→ **AIM OF THE EXERCISE**: Set down the entries once more, exactly as they are written.

→ **Dataset entries**:
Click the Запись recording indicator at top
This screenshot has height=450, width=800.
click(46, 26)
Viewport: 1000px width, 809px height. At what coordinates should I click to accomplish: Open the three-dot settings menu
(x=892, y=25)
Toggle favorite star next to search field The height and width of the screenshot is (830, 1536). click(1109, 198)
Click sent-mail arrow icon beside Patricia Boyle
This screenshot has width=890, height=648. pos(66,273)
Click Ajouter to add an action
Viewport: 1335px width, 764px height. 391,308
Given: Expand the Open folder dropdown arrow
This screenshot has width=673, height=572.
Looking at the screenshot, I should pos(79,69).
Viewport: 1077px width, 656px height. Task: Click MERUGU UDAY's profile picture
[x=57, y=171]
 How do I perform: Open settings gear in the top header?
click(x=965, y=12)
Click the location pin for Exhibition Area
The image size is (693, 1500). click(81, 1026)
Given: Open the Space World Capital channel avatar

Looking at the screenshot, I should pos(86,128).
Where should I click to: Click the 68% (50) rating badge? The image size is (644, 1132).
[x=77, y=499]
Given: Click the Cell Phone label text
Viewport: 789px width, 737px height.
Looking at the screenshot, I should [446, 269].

→ **YOUR SOLUTION**:
Click the Запись recording indicator at top
This screenshot has height=450, width=800.
click(46, 26)
Viewport: 1000px width, 809px height. At what coordinates should I click to accomplish: Open the three-dot settings menu
(x=892, y=25)
Toggle favorite star next to search field The height and width of the screenshot is (830, 1536). click(1109, 198)
Click sent-mail arrow icon beside Patricia Boyle
This screenshot has width=890, height=648. pos(66,273)
Click Ajouter to add an action
Viewport: 1335px width, 764px height. 391,308
Given: Expand the Open folder dropdown arrow
This screenshot has width=673, height=572.
Looking at the screenshot, I should pos(79,69).
Viewport: 1077px width, 656px height. Task: Click MERUGU UDAY's profile picture
[x=57, y=171]
 How do I perform: Open settings gear in the top header?
click(x=965, y=12)
Click the location pin for Exhibition Area
The image size is (693, 1500). click(81, 1026)
Given: Open the Space World Capital channel avatar

Looking at the screenshot, I should pos(86,128).
Where should I click to: Click the 68% (50) rating badge? The image size is (644, 1132).
[x=77, y=499]
Given: Click the Cell Phone label text
Viewport: 789px width, 737px height.
Looking at the screenshot, I should [446, 269].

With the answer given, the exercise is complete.